A blessing be shouted from the high peak of Divadaban to the old watchman Djulighana, who gives us all ideas and guides us with his wisdom - Tunga asmaliki do. So begin the story.

"Babada-malaka-muni-fraqiqi-howa-nashasha-pa-mo-morio - Uhff!" Down came the great gnashing teeth of the World Snake around him, smacking him right over the head with a great kursnap! and Djulighana the God of Has Seen Everything was interrupted in his joyful-morning-dance.

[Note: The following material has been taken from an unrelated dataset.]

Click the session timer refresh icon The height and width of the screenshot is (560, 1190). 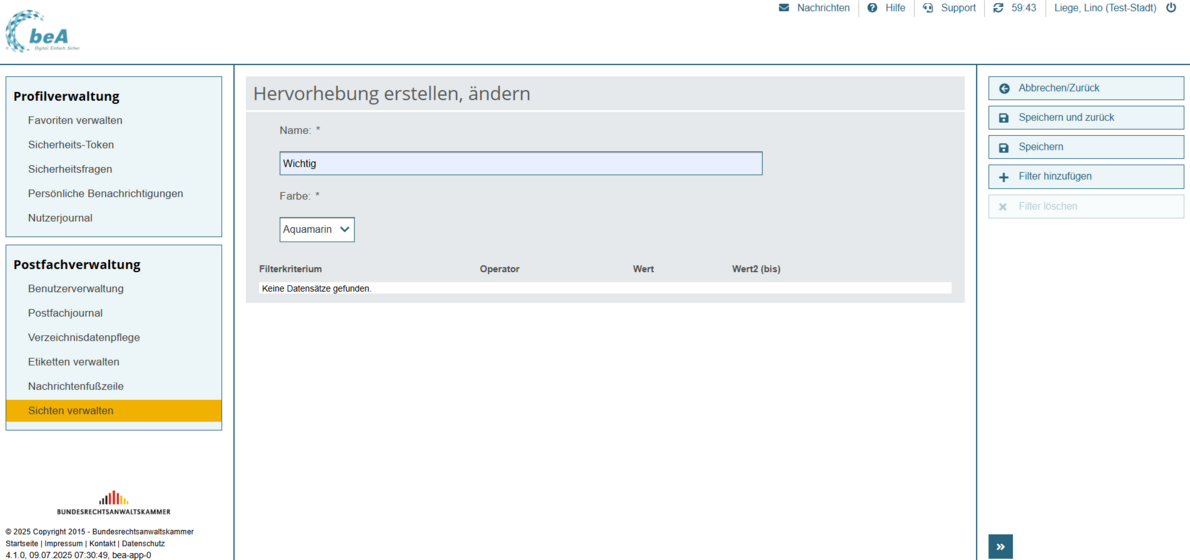[x=998, y=8]
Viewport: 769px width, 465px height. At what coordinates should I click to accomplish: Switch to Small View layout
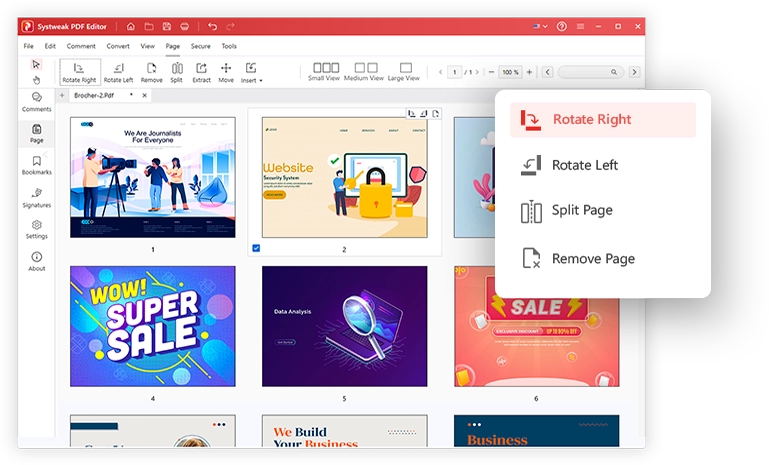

Ahh! Quick! Walkabout! And with a jump to his left and a step to his right he was safe again on his joyful-morning-dance.

"Babada-mulumu-mani-banito-shraladha-balu - Uhff!" What was it this time that had smacked him in the head? He looked around and saw Sep the Snakewise sitting under a big shady grapefruit tree, with a ripe and juicy grape fruit clenched in his fist. "Uhfff!" - he threw that one too. Sep pointed and laughed at him, but Djulighana did not mind and laughed as well, and out of his open mouth fled the idea for candle wicks.

Sep stood up and walked over to him, giggling as he went. "Hey Djuli!" he said, joyful as ever, "have I got something to show you!" and he gestured in a direction that had only just been created.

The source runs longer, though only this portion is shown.